Of course it’s fine to say that you think the law is wrong and should be changed – and equally fine for people like me to disagree. But to say that the law will destroy the internet is, aside from being self-evidently untrue, also a rather dishonest way of trying to post-rationalise poor business and legal judgements of the past.

The temptation of the entrepreneurs

The legal concept of temporary copies solves a lot of problems for entrepreneurs. Building a business involving copying other peoples work, but without the need to get permission from them, makes otherwise impossible businesses viable. If you can make your idea fit within the scope of “temporary copies” you have a business, if you can’t you don’t. Since some of the biggest businesses on the internet, such as Google, have been built on the idea of making copies without asking first, the prospect is tantalising and it’s easy to lull yourself into thinking you’re covered.

So it’s easy to see why the law on temporary copies has been subject to rather optimistic interpretation by those who need to stretch it to cover their business, and rather narrower interpretation by those who would rather avoid loopholes which reduce the control they have over their content. I come from the narrow interpretation side of that argument, and I actually had a small involvement in the process which led up to the law in question being enacted.

The rather less tantalising reality

But back to the law. What, according to it, are temporary copies?

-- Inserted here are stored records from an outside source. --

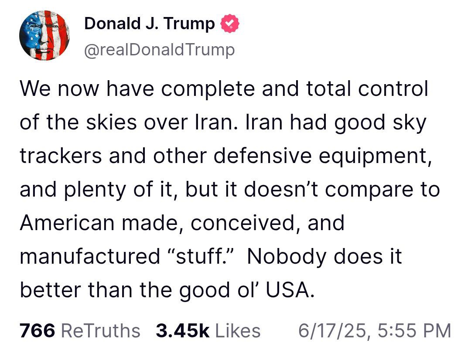471x350 pixels.
Task: Click the Likes text label
Action: tap(238, 330)
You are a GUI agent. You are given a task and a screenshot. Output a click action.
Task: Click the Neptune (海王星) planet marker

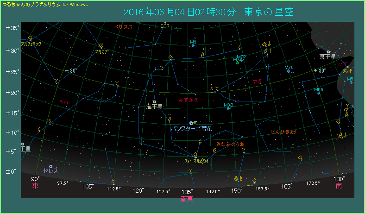[154, 102]
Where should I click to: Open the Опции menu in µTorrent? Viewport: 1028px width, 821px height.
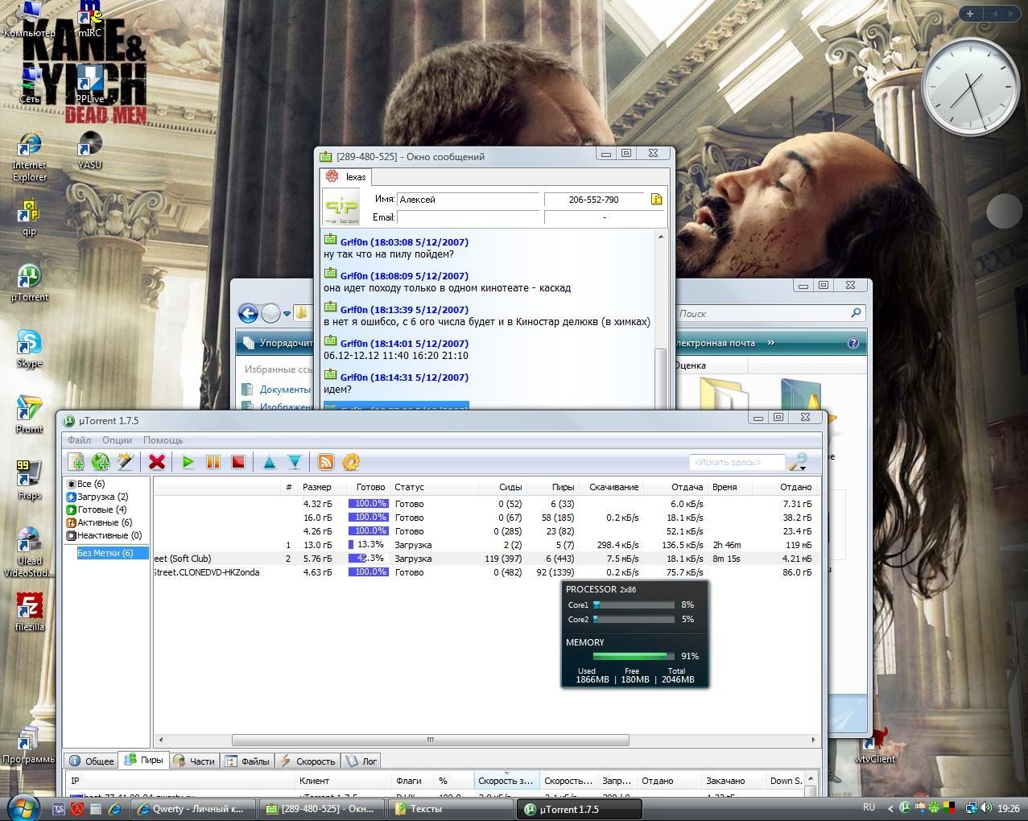(x=117, y=440)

Here’s what article 5.1 of the Copyright Directive (officially and pithily known as “Directive 2001/29/EC of the European Parliament and of the Council of 22 May 2001 on the harmonisation of certain aspects of copyright and related rights in the information society”) says:

1. Temporary acts of reproduction referred to in Article 2, which are transient or incidental [and] an integral and essential part of a technological process and whose sole purpose is to enable:
(a) a transmission in a network between third parties by an intermediary, or
(b) a lawful use
of a work or other subject-matter to be made, and which have no independent economic significance, shall be exempted from the reproduction right provided for in Article 2.

This is the clause whose drafting I got peripherally involved with, the little bit of history I glimpsed in the making. It is transposed, more or less word-for-word, into section 28A of the UK Copyright Designs and Patents Act.

I guess it’s easy to see how, by simply glancing at this wording, you could persuade yourself that your service – for example your media monitoring service – might fall within it.

It’s a little harder if you look at the wording carefully. Even if you can persuade yourself that “transient and incidental” applies to you, and that because your business depends on technology anything you do is automatically “an integral and essential part of a technological process” (and I would say neither applies to a business like media monitoring), it’s kind of tricky to get past the overarching stipulation that your activity has “no independent economic significance” when your whole business depends on it.

But what was the intention of the law?

Even if you do manage to convince yourself it’s all OK looking at the text, the Directive provides some explanations in the form of recitals which are designed to help interpretation.

Recital 33 says:

The exclusive right of reproduction should be subject to an exception to allow certain acts of temporary reproduction, which are transient or incidental reproductions, forming an integral and essential part of a technological process and carried out for the sole purpose of enabling either efficient transmission in a network between third parties by an intermediary, or a lawful use of a work or other subject-matter to be made. The acts of reproduction concerned should have no separate economic value on their own. To the extent that they meet these conditions, this exception should include acts which enable browsing as well as acts of caching to take place, including those which enable transmission systems to function efficiently, provided that the intermediary does not modify the information and does not interfere with the lawful use of technology, widely recognised and used by industry, to obtain data on the use of the information. A use should be considered lawful where it is authorised by the rightholder or not restricted by law.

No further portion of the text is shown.